The United States, which
has had a P-8 aircraft working out of Perth, Australia, and Navy ships
involved in the search, has spent $2.5 million so far on the entire
effort, Pentagon spokesman Col. Steven Warren said Friday.
NASA Administrator
Charles Bolden said Friday that the U.S. space agency will mine its
existing satellite data and try to capture fresh images that might aid
in the search. Its satellites can detect objects as small as 30 feet (98
meters).
First lady Michelle
Obama, while on a trip to Beijing, said the United States is keeping the
families of the missing passengers in its thoughts.
"As my husband has said, (the) United States (is) offering as many resources as possible to assist in the search," she said.
Global search
Countries from central
Asia to Australia are also engaged in the search along an arc drawn by
authorities based on satellite pings received from the plane hours after
it vanished. One arc tracks the southern Indian Ocean zone that's the
focus of current attention.
"We intend to continue
the search until we are absolutely satisfied that further searching
would be futile, and that day is not in sight," the deputy prime
minister said. "We will continue the effort, we'll continue to liaise
with our international allies in this search."

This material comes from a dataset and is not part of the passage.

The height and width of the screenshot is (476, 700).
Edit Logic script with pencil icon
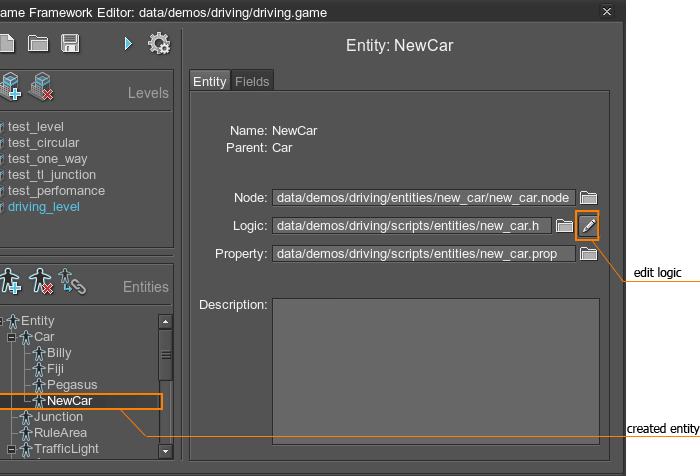(589, 226)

The other tracks over parts of Cambodia, Laos, China and into Kazakhstan.
Malaysian authorities
were awaiting permission from Kazakhstan's government to use the country
as a staging area for the northern corridor search, Hishammuddin said.
Details emerge
Malaysia Airlines CEO
Ahmad Jauhari Yahya told reporters Saturday that a transcript obtained
by The Telegraph newspaper is "inaccurate," but did not provide
additional details.
The Telegraph reported
Friday it had a transcript documenting 54 minutes of back-and-forth
between the cockpit and ground control from taxiing in Kuala Lumpur to
the final message of "All right, good night."
Unexplained element
The alleged transcript
reported by the Telegraph contains seemingly routine conversations about
which runway to use and what altitude to fly at.
One unexplained element,
according to the British newspaper, is a call, in which someone in the
cockpit stated that the aircraft was at a cruising altitude of 35,000
feet -- something that had been done just six minutes earlier. Twelve
minutes after that comes the "good night" message, at around the time
Flight 370 was being transferred to Vietnam's control.
Another wrinkle:
Malaysia Airlines chief executive officer Ahmad Jauhari Yahya said the
plane was carrying a cargo of lithium-ion batteries, although he didn't
specify the volume of the shipment.
Lithium-ion batteries are commonly used in laptops and cell phones, and have been known to explode, although that occurs rarely.
They were implicated in
the fatal crash of a UPS cargo plane in Dubai in 2010, and lithium-ion
batteries used to power components on Boeing 787s were blamed for fires
in those planes.
There's no evidence the
batteries played a role in the plane's disappearance, and Ahmad said
they are routine cargo aboard aircraft.
"They are not declared dangerous goods" he said, adding that they were "some small batteries, not big batteries."
Malaysian authorities
say they believe the missing plane was deliberately flown off course on
its scheduled flight from Kuala Lumpur to Beijing.